Dr. Williams said he and his team were able to achieve the FDA recommendation because SomaLogic’s business model supported the research needed to develop the CVD substitute, building on frameworks proposed by the FDA.
To develop the test, Dr. Williams and his colleagues analyzed blood plasma samples from 22,849 people.
They studied 5,000 proteins from these samples and, using machine learning, identified 27 proteins that together could predict the risk of stroke, myocardial infarction, heart failure heart failure or death over a 4-year period.
Talk to DTM, Dr. Rebekah Gundry, professor and vice chair of the department of cellular and integrative physiology at the University of Nebraska Medical Center, said that “clinically, these findings are potentially very important.” Dr. Gundry, who was not involved in the study, is also the director of the CardiOmics program at the Center for Heart & Vascular Research atUniversity of Nebraska.
“Having a panel of 27 markers that could be used to predict cardiovascular risk would be an improvement over current risk score calculators like high cholesterol, which can serve as an indicator for all of us as an average but is a poor predictor for the individual and does not give good information about when a cardiovascular event is likely to occur,” said Dr. Gundry.
Dr. Gundry said the findings will help prevent the disease before it requires major treatment.
“A major goal of cardiovascular research is to find new ways to predict patient outcomes as soon as possible after disease onset, because prevention is always easier than reversal.

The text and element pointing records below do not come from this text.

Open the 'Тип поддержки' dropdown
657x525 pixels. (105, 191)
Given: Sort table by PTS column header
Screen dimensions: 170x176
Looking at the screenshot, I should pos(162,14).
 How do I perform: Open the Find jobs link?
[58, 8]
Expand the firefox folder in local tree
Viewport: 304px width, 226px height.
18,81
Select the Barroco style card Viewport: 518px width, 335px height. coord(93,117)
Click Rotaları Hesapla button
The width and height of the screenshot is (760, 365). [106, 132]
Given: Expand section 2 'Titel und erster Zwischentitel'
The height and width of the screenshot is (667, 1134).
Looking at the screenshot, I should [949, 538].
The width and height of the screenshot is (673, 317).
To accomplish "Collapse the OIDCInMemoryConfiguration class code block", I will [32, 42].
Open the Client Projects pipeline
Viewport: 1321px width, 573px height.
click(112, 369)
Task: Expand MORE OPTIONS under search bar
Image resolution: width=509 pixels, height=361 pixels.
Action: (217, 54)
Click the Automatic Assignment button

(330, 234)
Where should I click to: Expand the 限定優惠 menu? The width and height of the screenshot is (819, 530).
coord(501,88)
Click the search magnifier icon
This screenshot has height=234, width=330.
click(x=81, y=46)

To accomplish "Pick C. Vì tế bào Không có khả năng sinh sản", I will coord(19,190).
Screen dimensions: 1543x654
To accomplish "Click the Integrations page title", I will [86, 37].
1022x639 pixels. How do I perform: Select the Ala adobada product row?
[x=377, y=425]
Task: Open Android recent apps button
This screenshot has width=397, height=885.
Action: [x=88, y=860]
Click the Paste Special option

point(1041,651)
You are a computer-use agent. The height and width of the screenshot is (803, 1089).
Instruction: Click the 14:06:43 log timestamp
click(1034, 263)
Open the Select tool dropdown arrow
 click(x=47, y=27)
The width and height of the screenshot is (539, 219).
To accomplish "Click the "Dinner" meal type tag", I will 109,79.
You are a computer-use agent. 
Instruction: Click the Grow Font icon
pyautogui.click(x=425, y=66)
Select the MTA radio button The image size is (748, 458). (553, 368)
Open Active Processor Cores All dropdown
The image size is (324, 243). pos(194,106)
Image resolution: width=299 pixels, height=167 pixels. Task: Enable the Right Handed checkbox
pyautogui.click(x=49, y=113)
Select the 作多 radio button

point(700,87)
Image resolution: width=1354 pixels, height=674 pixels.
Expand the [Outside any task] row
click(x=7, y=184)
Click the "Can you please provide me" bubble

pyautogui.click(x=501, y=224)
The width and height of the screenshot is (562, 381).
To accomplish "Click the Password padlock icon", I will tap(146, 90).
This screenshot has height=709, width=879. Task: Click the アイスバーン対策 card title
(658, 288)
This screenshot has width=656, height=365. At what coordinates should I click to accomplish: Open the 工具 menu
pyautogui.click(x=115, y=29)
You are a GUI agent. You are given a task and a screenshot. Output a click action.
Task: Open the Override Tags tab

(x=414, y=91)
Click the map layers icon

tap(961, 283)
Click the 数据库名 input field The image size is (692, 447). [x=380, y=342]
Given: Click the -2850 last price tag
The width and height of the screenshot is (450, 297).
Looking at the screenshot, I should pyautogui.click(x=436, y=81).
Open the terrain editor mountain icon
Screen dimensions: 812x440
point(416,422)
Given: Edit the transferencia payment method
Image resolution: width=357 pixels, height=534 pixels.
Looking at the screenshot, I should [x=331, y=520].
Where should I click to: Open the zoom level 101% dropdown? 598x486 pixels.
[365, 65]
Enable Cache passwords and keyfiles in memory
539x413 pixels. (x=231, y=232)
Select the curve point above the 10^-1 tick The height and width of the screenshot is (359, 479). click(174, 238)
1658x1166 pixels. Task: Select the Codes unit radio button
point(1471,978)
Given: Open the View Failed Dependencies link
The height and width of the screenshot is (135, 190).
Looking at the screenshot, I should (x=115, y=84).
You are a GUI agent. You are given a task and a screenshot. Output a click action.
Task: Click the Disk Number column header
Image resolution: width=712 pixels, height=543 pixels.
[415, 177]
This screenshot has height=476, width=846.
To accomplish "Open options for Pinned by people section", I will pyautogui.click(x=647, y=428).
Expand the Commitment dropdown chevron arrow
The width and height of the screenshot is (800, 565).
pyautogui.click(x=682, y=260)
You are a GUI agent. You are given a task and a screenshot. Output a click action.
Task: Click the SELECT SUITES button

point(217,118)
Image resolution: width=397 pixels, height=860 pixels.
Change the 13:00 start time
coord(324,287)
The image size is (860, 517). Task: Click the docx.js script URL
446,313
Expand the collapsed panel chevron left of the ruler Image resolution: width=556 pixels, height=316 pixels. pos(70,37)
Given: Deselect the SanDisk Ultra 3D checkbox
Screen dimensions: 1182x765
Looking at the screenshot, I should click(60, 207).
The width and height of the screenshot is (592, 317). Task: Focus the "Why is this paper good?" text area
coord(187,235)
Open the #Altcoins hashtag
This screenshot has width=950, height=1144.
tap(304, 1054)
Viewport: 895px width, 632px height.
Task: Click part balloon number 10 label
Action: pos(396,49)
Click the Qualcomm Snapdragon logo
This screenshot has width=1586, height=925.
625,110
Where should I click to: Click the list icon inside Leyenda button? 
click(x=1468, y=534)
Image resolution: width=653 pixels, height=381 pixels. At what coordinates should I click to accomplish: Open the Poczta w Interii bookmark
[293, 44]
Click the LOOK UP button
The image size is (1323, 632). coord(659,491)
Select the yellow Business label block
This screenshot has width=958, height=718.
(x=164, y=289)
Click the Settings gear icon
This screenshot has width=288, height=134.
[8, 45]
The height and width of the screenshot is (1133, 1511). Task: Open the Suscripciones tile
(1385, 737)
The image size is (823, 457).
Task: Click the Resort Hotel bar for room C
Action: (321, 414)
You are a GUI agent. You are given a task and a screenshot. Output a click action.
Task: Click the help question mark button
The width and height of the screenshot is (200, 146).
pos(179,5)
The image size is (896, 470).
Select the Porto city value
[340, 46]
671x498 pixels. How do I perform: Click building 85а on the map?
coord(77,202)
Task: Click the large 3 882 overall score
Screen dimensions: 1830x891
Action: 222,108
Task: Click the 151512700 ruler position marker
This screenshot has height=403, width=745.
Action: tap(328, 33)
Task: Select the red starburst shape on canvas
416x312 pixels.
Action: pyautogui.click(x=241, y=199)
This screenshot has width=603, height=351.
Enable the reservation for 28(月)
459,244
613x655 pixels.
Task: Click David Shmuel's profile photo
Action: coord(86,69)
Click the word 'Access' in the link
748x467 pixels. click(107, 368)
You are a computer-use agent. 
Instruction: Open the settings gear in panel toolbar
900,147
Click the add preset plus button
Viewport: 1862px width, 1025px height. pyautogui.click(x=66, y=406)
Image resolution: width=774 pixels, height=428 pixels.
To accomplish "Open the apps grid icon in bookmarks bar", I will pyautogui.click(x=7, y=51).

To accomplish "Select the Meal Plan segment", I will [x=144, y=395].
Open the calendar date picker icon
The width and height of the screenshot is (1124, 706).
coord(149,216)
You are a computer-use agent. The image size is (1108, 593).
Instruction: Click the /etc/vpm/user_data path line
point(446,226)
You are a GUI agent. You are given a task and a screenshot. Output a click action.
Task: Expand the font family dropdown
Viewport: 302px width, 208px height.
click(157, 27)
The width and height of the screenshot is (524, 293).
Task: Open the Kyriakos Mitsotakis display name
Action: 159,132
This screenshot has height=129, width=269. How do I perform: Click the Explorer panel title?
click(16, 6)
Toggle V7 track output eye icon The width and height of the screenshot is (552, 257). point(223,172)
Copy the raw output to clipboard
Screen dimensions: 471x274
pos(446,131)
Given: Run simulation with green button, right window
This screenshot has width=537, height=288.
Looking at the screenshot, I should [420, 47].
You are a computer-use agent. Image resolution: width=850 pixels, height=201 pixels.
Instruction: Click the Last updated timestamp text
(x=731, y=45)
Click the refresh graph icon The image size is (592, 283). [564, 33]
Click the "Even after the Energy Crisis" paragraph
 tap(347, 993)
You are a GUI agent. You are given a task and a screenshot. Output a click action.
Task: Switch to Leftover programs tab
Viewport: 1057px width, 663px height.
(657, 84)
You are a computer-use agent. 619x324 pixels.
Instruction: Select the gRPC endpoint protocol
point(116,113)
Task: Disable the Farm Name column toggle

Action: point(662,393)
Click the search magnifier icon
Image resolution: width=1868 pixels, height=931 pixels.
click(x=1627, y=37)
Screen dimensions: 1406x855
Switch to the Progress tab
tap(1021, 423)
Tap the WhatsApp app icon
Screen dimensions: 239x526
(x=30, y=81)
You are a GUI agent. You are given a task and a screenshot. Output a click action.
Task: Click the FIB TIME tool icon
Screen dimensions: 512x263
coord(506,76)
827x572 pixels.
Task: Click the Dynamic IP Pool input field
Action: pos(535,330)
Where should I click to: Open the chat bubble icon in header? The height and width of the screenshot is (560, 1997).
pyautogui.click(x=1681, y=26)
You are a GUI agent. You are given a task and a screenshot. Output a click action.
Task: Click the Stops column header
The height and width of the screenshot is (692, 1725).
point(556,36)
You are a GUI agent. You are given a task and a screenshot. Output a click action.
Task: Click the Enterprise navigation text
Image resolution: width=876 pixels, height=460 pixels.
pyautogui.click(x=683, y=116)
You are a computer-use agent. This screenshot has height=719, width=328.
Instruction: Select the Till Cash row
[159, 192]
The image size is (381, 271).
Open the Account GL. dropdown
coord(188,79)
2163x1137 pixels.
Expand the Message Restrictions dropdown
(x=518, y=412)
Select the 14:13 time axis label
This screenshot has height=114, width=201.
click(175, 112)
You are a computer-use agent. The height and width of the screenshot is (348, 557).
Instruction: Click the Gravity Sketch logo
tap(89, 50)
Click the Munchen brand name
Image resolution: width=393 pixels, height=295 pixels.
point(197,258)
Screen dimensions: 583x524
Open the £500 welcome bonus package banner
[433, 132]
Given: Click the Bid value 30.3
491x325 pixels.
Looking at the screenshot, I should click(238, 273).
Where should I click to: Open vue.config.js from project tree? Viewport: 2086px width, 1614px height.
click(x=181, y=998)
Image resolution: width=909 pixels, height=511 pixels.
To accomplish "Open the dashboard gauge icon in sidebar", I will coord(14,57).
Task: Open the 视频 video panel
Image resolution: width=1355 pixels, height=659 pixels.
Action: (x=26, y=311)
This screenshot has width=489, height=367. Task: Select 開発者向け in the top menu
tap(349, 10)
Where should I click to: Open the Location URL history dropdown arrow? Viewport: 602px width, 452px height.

Basically, we want to know what will happen with enough notice to change the outcome.”
“Having a single blood test provide information on all major cardiovascular outcomes and deaths would have a significant impact on clinical decisions about when and what interventions to prevent or delay the progression of cardiovascular disease.”
-Dr. Gundry
“Proteins play a vital role, which is why they have been used so effectively as indicators. The study by Williams and colleagues provides evidence that the simultaneous measurement of a panel of circulating proteins, including proteins previously associated with cardiovascular disease and those with no prior known associations, could provide a means of predicting outcomes,” said said Dr. Gundry.